Decentralized-User-Management-as-a-Service is an industry we define as: developing software to enable communities to provide individuals with support to manage their individual and collective legal identities online. (Now throw a ‘permissionless’ or ‘ownership’ in there somewhere and Guy Oseary will throw you a couple M’s, guaranteed.)
DUMaaS is a response to the fact that large technology companies have abused their data silos by means of negligent profiteering. It’s also a response to the emergence of a decentralized cloud internet powered by blockchain and other web3 technologies. Given the complex nature of the private public key system, the need to run scripts, and a bunch of other technical shit I don’t have the bandwith to go into here, we believe it’ll be incredibly important for a community-oriented system to arise, allowing consumers to share and distribute risk so they can access the full benefits of decentralized technology without needing to be technophiles themselves.

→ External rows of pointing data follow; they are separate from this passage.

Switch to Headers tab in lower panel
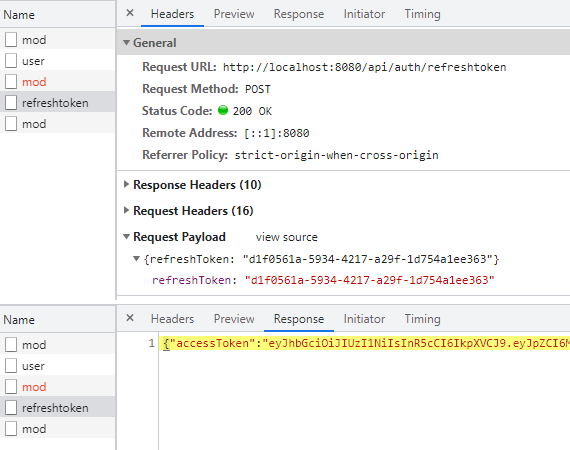Viewport: 570px width, 450px height. tap(172, 319)
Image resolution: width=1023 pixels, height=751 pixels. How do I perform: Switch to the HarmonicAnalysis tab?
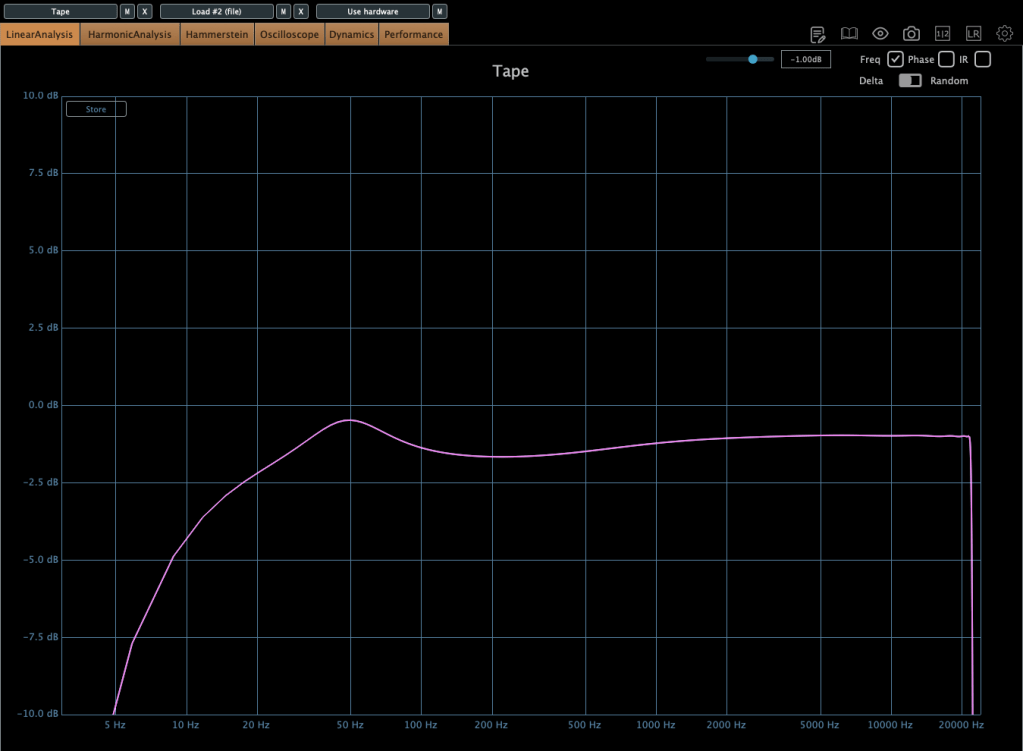point(130,34)
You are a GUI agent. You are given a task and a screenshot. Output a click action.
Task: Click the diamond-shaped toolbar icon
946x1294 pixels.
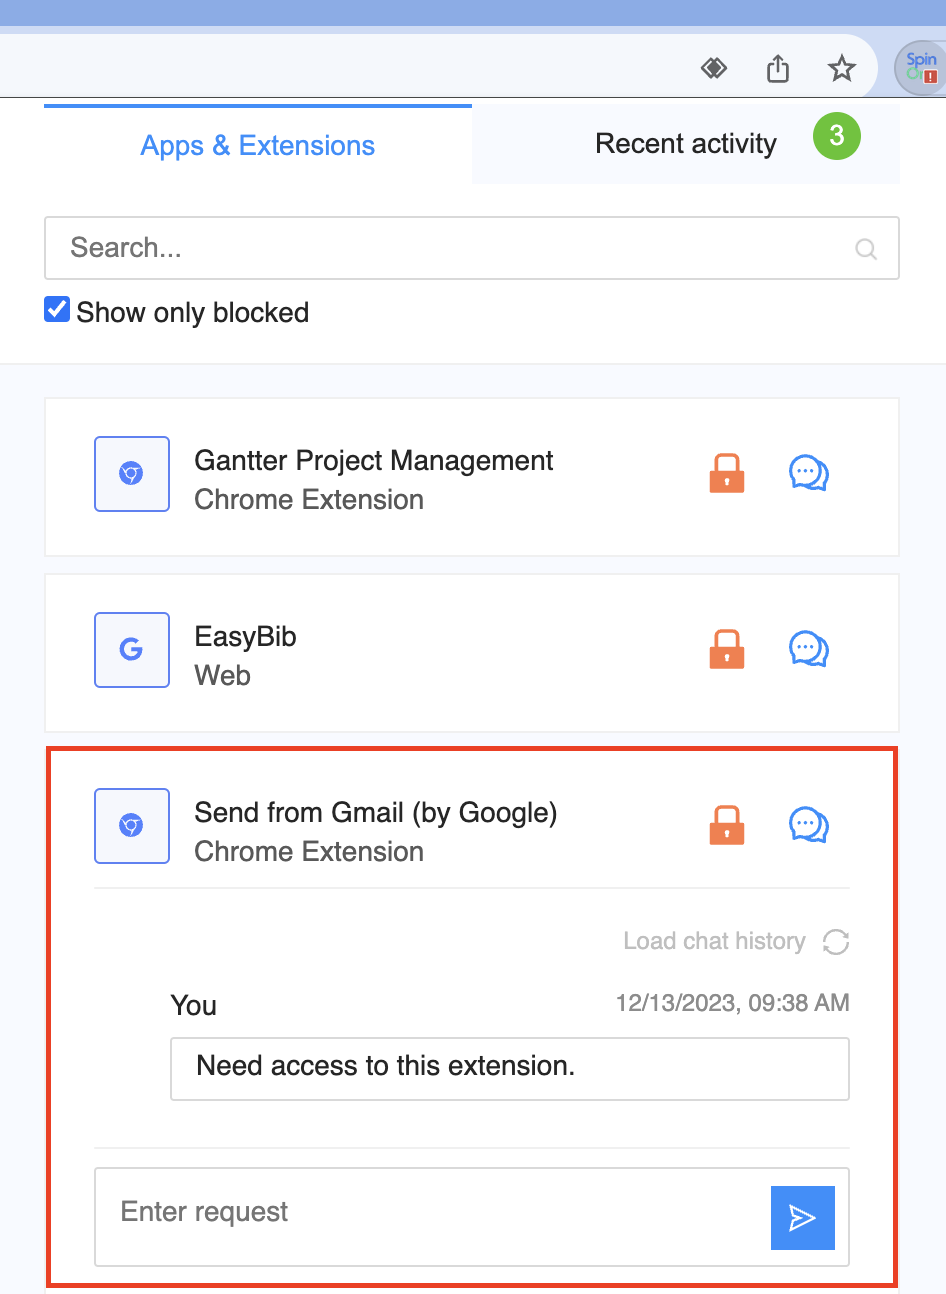[714, 68]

In theory, DUMaaS could also service the need for accountability in managing the 1:1 relationship between an individual’s IRL self and their Internet identity. An ideal DUMaaS platform would provide reputation-backed KYC by allowing, essentially, self-moderation. A series of decentralized communities supported by the platform would be empowered to establish their own rules for governance and membership, with the capability to remove bad actors or reform them to comply. The reputation of the community as a whole would be displayed public, while individual actors retain the right to remain anonymous online, held accountable by those they trust, in private.

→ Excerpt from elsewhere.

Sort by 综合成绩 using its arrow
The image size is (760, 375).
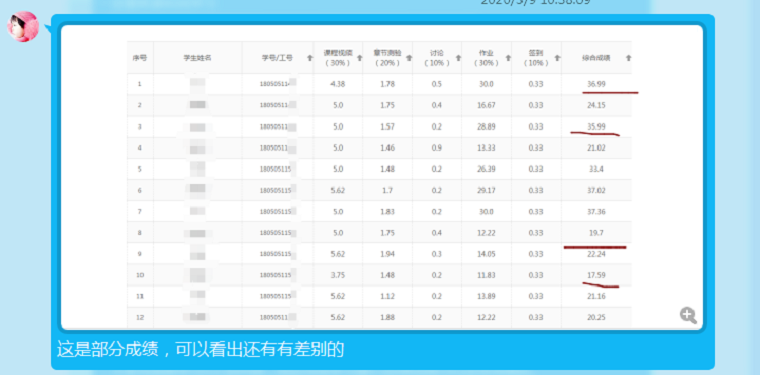[x=628, y=58]
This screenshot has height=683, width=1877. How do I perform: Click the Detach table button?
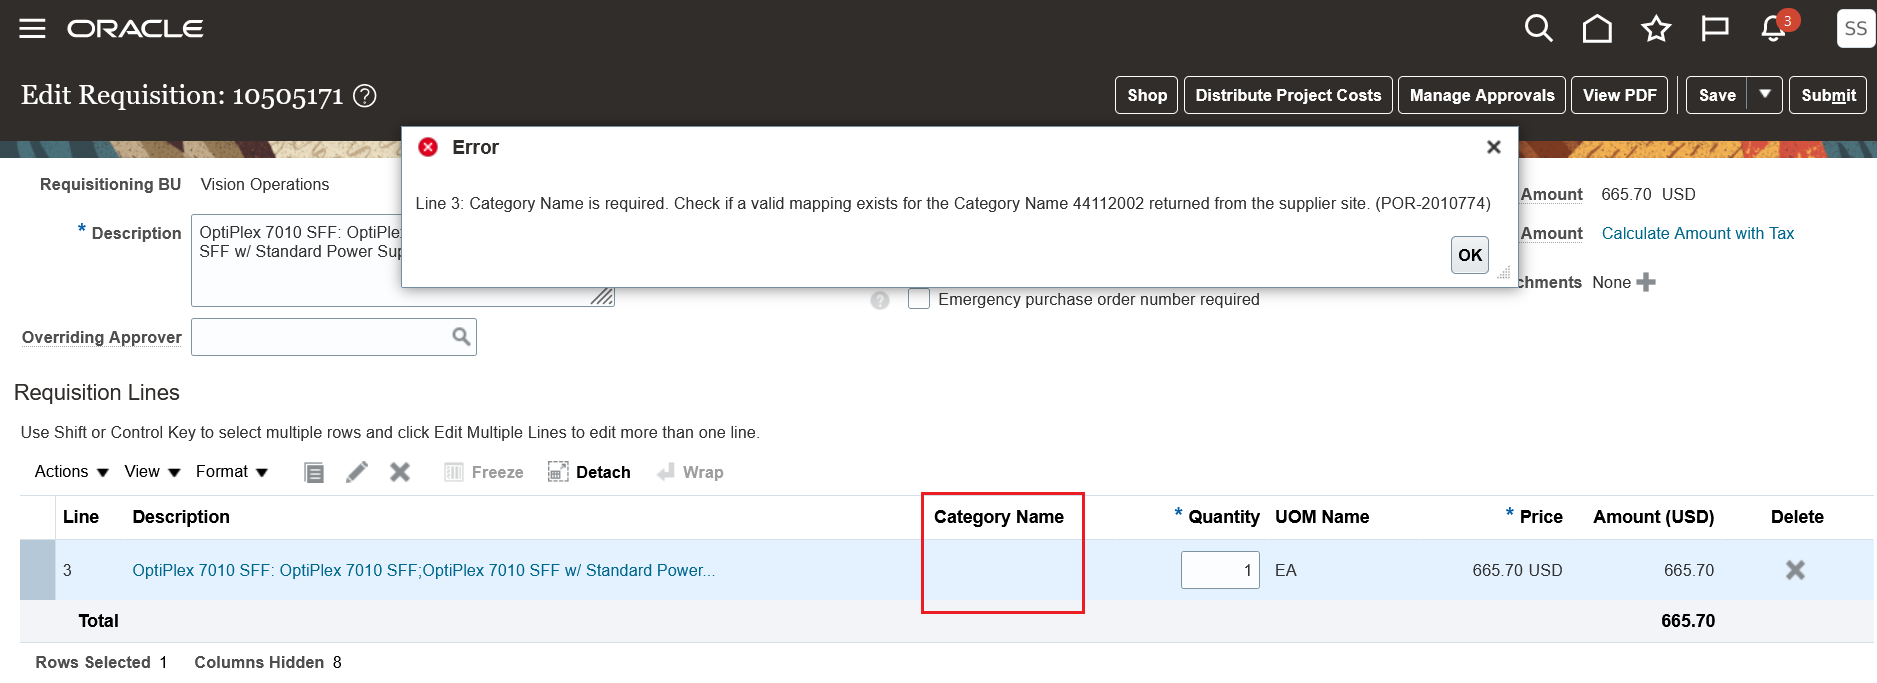point(589,472)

And, if entire communities decided to tank their reputations (looking at you, every other subreddit) their collective reputation would be signaled to others, and their members could be identified pseudonymously and avoided. By utilizing an established range like Dunbar’s number, communities could remain small and intimate enough for the reputation management to be effective in maintaining appropriate behaviors of individuals online.
Of course, that’s just our proposed solution. Other DUMaaS attempts include scanning eyeballs, handing our biometric data off to robots, and talking a big game without proposing any solution whatsoever. Personally, we prefer our own. Only because we’re egotists, though. Or because we want to avoid the technofascist fiefdom every sci-fi writer and their mothers predicted for our future, but hey. Why listen to us? I mean, just look at our track record.

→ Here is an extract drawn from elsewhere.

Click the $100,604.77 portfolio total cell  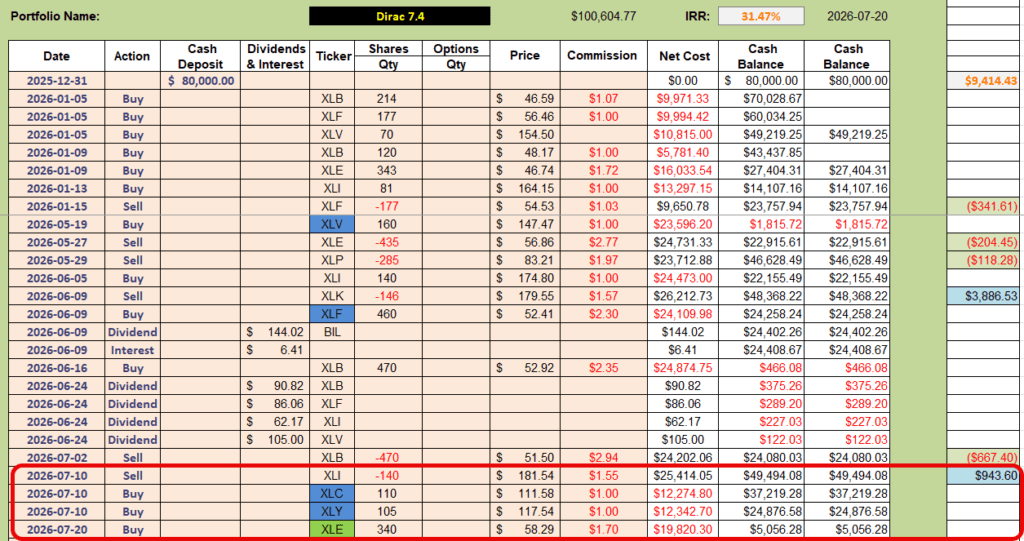point(603,16)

Rigorous journalism at its worst
While we’re on the topics of eerie prescience / web3 news sources / Twitter surrealism / cultureless white people and/or Elon Musk, here’s one more distillation of top shelf dark comedy in a couple tweets. Binance, the largest crypto exchange by volume, recently committed $500M in venture capital to Musk’s Twitter bid. Blockworks, the largest web3 media property by volume, responded with a photo of, supposedly, Binance CEO Changpeng Zhao with Musk back in his university days. Only, as CZ soon clarified, it wasn’t him in the photo. Just some other Asian man.
Unfortunately, it’s not the first — nor even the highest profile — case of #WrongAsian in recent memory. But given web3’s fear of doxxing and obsession with digital identity (and considering Elon’s promised ‘Edit’ button is still a few months away) you’d think Blockworks would exercise a little more caution before hitting ‘Tweet’.